▶ [Provided records]

|---|

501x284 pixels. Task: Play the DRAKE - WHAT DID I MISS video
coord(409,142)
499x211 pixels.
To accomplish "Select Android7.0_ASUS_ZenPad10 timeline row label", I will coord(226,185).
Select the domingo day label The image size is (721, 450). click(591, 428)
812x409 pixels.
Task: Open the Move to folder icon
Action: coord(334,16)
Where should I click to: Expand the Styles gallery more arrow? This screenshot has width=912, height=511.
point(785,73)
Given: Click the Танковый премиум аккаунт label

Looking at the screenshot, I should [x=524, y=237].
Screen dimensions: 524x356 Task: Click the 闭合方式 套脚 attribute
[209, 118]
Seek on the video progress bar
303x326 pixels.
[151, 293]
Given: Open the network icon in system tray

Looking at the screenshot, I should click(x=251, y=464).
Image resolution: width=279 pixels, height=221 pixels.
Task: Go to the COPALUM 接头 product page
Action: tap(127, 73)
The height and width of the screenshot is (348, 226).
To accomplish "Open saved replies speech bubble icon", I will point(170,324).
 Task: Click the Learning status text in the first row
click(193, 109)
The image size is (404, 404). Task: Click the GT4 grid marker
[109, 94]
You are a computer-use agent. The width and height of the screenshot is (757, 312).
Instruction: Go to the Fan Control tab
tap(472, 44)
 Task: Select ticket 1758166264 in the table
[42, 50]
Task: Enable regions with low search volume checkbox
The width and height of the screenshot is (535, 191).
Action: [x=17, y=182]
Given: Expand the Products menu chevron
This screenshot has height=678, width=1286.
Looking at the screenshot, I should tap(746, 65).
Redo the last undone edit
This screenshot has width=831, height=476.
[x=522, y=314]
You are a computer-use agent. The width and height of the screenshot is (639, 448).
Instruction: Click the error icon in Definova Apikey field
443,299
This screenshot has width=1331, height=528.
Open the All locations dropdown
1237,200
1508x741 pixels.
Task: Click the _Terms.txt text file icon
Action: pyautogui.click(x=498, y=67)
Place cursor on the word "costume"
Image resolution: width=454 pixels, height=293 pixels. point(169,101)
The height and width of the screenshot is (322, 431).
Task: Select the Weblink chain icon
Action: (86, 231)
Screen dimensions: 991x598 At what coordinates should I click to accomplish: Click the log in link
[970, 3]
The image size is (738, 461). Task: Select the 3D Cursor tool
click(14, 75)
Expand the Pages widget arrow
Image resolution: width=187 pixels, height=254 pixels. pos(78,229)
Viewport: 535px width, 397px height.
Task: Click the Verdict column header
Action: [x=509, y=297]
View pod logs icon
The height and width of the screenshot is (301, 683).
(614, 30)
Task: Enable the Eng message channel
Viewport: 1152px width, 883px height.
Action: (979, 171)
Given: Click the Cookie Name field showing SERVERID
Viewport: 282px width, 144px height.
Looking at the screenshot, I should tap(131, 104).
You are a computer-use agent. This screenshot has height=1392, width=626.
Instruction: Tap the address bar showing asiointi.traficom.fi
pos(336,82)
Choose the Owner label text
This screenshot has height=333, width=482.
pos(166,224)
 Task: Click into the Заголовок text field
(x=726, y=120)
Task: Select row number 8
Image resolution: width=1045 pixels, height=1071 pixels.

|---|

What is needed is every line of the records above that contains the word "Enable".

Task: Enable regions with low search volume checkbox
Task: Enable the Eng message channel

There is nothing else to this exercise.